Nature

The Million Dollar Ocean Treasure Discovery

The Million Dollar Ocean Treasure Discovery

Salvage divers working for Queen’s Jewels LLC have pulled over 1,000 silver and gold coins worth approximately $1 million from a Spanish treasure fleet that sank off Florida’s coast in 1715 when a hurricane sent 11 ships carrying an estimated $400 million in gold, silver, and jewels to the bottom of the ocean. The haul includes five gold escudos that surfaced just as gold prices hit all-time record highs, along with silver Reales known as pieces of eight that were minted in the Imperial colonies of Peru, Bolivia, and Mexico, each telling a story through visible minting dates, designs, and mill marks. Captain Levin Shavers and the crew of the M/V Just Right discovered the bonafide pirate treasure at a site along Florida’s “Treasure Coast,” pulling up coin after coin in what Director of Operations Saul Guttuso calls both rare and extraordinary for finding 1,000 pieces in a single recovery.

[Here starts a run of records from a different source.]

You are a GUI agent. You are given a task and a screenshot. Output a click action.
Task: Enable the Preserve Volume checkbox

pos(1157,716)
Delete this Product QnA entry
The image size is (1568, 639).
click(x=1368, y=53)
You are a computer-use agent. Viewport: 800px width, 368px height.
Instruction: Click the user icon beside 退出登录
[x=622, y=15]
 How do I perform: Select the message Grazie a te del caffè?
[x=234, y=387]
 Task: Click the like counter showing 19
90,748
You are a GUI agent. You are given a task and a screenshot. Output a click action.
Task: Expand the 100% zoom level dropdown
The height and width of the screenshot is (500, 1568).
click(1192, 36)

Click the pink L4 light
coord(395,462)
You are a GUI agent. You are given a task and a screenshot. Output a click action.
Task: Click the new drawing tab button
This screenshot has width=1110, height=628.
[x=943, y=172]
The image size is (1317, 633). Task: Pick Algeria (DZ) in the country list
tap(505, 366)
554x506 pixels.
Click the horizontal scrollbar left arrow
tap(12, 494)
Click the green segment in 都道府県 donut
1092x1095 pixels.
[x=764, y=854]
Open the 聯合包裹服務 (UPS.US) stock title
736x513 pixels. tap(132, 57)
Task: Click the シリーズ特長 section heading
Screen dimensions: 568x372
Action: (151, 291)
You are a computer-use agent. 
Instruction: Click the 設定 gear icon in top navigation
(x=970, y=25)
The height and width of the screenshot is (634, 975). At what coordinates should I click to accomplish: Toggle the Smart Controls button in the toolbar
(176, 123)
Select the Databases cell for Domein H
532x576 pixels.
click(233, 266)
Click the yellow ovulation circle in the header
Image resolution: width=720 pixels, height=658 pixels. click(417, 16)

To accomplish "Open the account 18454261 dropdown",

The discovery represents tangible links to people who lived, worked, and sailed during the Golden Age of the Spanish Empire, with each coin serving as a piece of history from the ill-fated Plate Fleet that lost every penny and all hands when the hurricane struck. Evidence suggests the coins were held in a burlap sack, which might mean up to 2,000 more coins are still waiting on the seafloor where divers have already looked, still waiting to be found after three centuries underwater. Salvager Mike Perna admits he’ll never finish in his lifetime because they’ve barely scratched the surface, noting that the storm took 10 minutes to deposit what is taking them years to find. This incredible discovery proves that sometimes the ocean holds onto its secrets for centuries before deciding the time is right to reveal treasures that connect us directly to dramatic moments in history when fortunes were made, lost, and now miraculously recovered.